When a Moscow resident’s washing machine broke, the official repair service might take months. So people hired moonlighters – often the same workers from the government repair office. The worker earned extra money. The homeowner got his machine fixed. Both were happy. That is voluntary exchange doing what commands could not.

Friedman’s lesson is sharp: no large society has ever been organized purely by command. Voluntary cooperation always shows up. In free societies it is the main system. In command economies it is the underground system that keeps things from collapsing entirely.

The Pencil That Nobody Can Make

Now we get to the most famous example in the entire book. It comes from a short essay called “I, Pencil” by Leonard Read, and Friedman retells it beautifully.

Pick up a simple wooden pencil. The kind you used in school. Friedman says not a single person on Earth knows how to make it from scratch. Think about that.

The wood comes from cedar trees in Oregon. Cutting those trees requires saws, trucks, and rope.

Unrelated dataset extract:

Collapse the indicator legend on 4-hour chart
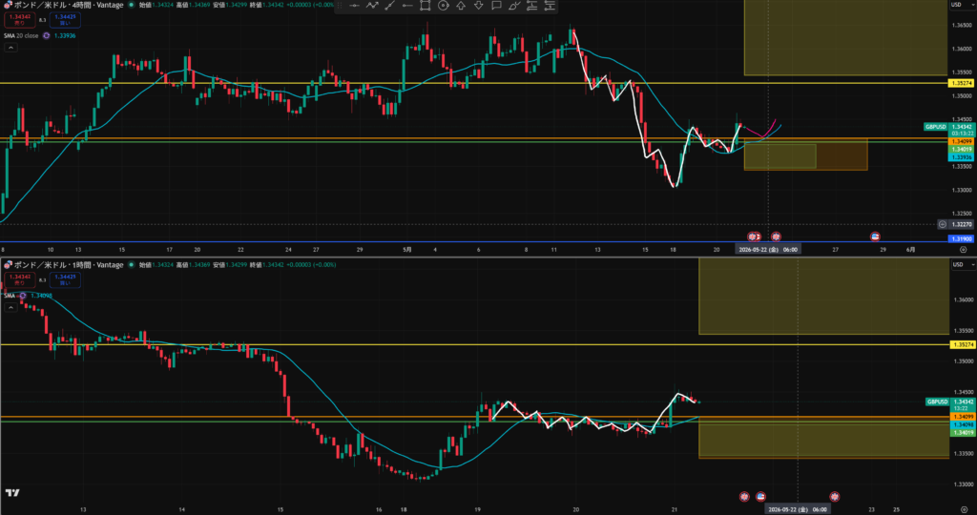 point(10,48)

Making the saws requires mining ore and refining steel. Making the rope requires growing hemp. The logging camps need beds and food. Every cup of coffee those loggers drink involves thousands more people.

The logs go to a mill. The mill cuts them into thin slats. Those slats travel by rail to a factory in Pennsylvania. But that is just the outside casing.

The “lead” is actually graphite, mined in Sri Lanka. The metal band at the top is brass, made from zinc and copper. The eraser is not really rubber. The actual erasing material is made from rapeseed oil imported from Indonesia, mixed with sulfur chloride.

Add it all up and you have thousands of people across dozens of countries, speaking different languages, following different religions, some of whom might hate each other. None of them set out to make a pencil. The logger wanted wages. The miner wanted to feed his family. The truck driver wanted to make a living. Yet their separate efforts came together to produce a pencil that costs almost nothing.

No central planner coordinated them. No government ministry issued the orders. These people did not even know they were cooperating. So what brought them together?

Adam Smith’s Big Idea

The answer is the one that Adam Smith figured out in 1776. If a trade is voluntary, it only happens when both sides believe they benefit. That sounds simple, almost obvious. But Friedman says most bad economic thinking comes from ignoring this one insight.

People often assume the economy is a fixed pie. If I get a bigger slice, you get a smaller one. But voluntary exchange is not a zero-sum game. When you buy a coffee, both you and the barista are better off. You wanted the coffee more than the money. The barista wanted the money more than the coffee. Both gained.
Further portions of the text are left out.